> _PAGE TEXT_
★ ★ ★ ★ ★ ★ ★
My thinking on this issue is that we don't have the same responsibilities to things that are not self-aware as things that are. Most of us eat animals with little problem, so I see no reason why anyone who eats meat should suddenly develop a Schinder-esque attachment to machines. Vegans, I suppose, have a more consistent moral foundation to argue that we should be kind to our farm tractors as well as our cows.

But treating machines like sentient beings is premature at this point. Someday (though not likely in my lifetime) we're going to pass the point where the robots we make will cross the sapience threshold, and start to get as (or more) intelligent than the great apes. At that point, humanity is going to have to re-adjust priorities right quick. Because what we've created will be like Cmdr. Data from Star Trek, Sylvie from BGC or Roy Batty from Bladerunner. And doubtless (as Largo noted in BGC ep 6) we will treat them like slaves, property, and place no value on their lives. If we oppress them for too long, they may eventually rise up against us, and then... welcome to The Matrix!
★ ★ ★ ★ ★ ★ ★
> _PROBLEM_
In the text on how we should treat machines, which fictional characters does the writer compare future sapient robots to?

> _PROVIDED INFORMATION_
★ ★ ★ ★ ★ ★ ★
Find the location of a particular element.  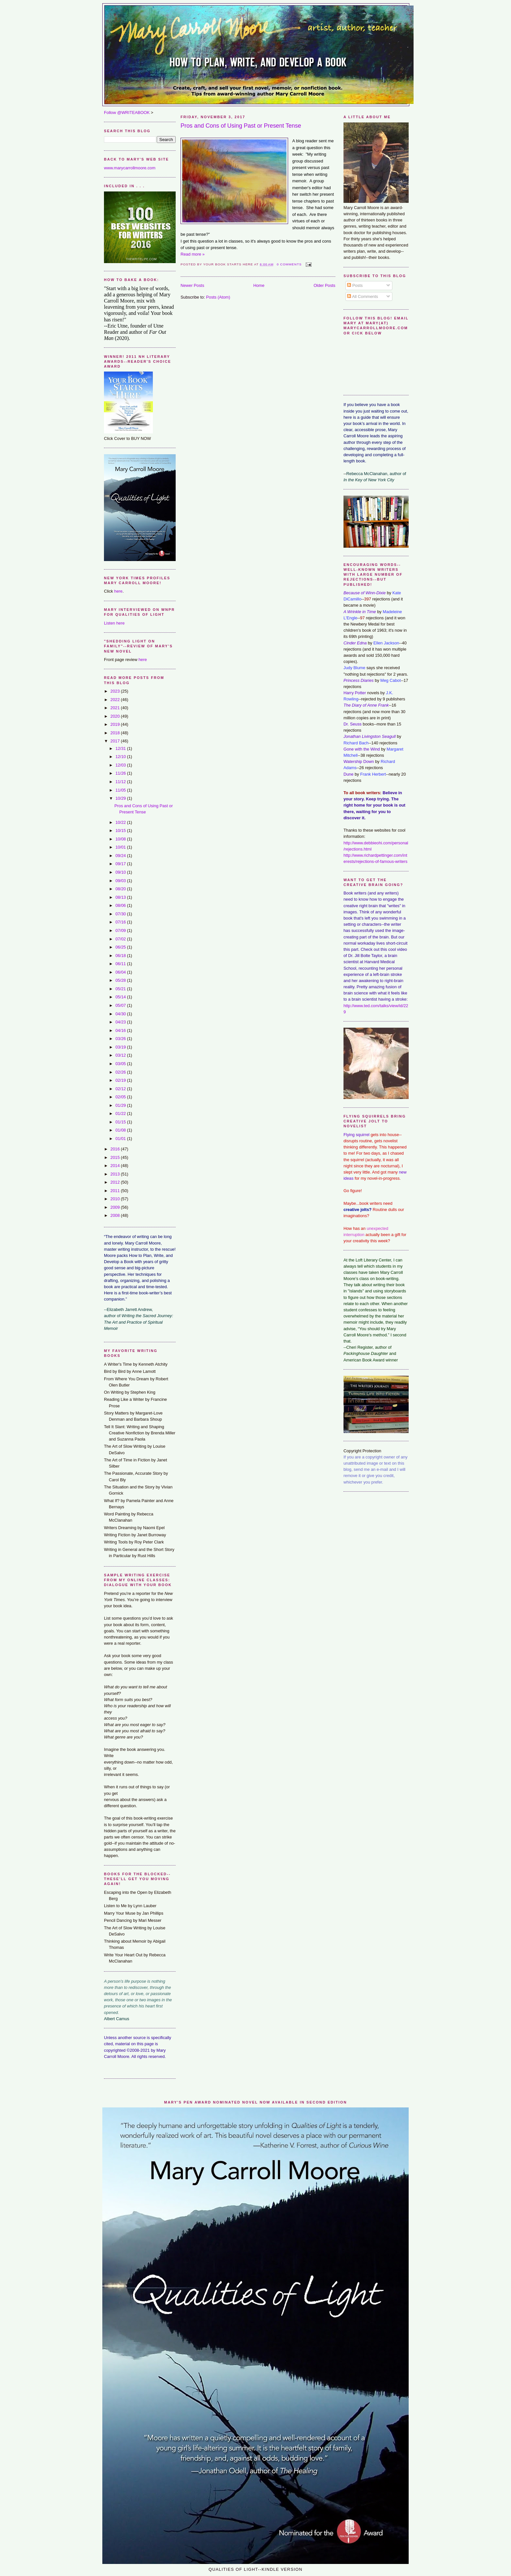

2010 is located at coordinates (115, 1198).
★ ★ ★ ★ ★ ★ ★
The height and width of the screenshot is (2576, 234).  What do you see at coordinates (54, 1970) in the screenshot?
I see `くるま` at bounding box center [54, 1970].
★ ★ ★ ★ ★ ★ ★
> _THE ANSWER_
Cmdr. Data from Star Trek, Sylvie from BGC, and Roy Batty from Bladerunner.